─── Provided entries ───
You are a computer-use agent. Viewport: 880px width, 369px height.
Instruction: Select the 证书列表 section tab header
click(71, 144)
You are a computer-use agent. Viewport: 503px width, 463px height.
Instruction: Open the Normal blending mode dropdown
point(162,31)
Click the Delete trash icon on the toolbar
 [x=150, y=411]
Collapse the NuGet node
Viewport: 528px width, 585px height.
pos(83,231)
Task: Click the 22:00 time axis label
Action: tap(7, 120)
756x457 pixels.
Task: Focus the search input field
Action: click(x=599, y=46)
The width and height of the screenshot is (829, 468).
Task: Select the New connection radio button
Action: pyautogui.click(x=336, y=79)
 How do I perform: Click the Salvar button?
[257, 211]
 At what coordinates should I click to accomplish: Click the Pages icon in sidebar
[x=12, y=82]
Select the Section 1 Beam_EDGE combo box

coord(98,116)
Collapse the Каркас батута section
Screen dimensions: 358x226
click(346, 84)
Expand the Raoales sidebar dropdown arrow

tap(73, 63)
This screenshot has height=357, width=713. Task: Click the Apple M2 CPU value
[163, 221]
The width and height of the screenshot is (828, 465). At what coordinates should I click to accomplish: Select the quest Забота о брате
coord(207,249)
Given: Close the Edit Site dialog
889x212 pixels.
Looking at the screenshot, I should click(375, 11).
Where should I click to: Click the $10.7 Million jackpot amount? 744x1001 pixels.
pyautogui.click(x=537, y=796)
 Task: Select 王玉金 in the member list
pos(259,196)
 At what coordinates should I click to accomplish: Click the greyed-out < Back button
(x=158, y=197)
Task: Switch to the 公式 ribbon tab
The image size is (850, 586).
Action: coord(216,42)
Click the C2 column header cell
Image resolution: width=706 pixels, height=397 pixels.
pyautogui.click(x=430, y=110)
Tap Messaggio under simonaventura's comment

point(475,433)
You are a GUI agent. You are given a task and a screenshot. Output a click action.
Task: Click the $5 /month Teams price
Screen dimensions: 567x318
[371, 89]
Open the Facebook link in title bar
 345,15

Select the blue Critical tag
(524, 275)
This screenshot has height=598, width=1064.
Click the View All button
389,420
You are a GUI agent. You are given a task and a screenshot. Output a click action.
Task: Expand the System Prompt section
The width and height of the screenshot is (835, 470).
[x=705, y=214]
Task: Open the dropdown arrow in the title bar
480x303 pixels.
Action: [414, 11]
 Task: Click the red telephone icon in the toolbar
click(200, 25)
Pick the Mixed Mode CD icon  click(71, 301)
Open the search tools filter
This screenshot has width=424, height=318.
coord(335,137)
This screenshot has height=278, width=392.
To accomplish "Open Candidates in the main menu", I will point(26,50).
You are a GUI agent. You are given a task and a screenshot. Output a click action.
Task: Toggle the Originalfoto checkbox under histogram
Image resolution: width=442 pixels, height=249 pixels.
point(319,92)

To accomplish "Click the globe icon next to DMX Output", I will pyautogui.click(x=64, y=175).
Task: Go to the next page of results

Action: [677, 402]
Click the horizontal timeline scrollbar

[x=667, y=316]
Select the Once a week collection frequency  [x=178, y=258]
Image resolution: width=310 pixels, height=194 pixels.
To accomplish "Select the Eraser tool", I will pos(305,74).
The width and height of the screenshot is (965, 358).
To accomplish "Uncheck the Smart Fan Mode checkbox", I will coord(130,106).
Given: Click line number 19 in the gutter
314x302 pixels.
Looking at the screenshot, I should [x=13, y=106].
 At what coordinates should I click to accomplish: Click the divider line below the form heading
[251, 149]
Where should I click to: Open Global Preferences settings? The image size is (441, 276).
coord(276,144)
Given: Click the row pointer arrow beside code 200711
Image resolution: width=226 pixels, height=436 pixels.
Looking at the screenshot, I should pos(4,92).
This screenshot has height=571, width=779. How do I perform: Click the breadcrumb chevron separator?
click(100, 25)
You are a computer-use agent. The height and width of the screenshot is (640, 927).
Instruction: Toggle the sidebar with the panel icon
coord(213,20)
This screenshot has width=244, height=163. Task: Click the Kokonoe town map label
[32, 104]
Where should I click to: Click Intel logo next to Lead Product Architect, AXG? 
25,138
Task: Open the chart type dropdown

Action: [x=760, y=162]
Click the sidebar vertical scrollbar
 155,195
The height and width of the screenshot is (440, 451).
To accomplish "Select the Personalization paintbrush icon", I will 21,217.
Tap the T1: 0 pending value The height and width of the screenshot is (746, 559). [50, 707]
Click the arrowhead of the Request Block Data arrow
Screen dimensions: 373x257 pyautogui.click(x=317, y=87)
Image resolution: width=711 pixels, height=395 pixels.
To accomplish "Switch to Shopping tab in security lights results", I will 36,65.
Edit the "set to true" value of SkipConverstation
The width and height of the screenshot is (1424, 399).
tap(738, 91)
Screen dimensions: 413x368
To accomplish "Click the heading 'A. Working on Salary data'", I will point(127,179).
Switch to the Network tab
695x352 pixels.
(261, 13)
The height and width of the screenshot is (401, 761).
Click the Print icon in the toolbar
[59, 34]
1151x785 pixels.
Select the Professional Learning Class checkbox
───
▶ _Task goal_
Restate word for word the lines in the material above from the one with "Image resolution: width=442" to the one with "Select the Once"; both of those lines count, and nothing else does.

▶ _Response area_
Image resolution: width=442 pixels, height=249 pixels.
point(319,92)

To accomplish "Click the globe icon next to DMX Output", I will pyautogui.click(x=64, y=175).
Task: Go to the next page of results

Action: [677, 402]
Click the horizontal timeline scrollbar

[x=667, y=316]
Select the Once a week collection frequency  [x=178, y=258]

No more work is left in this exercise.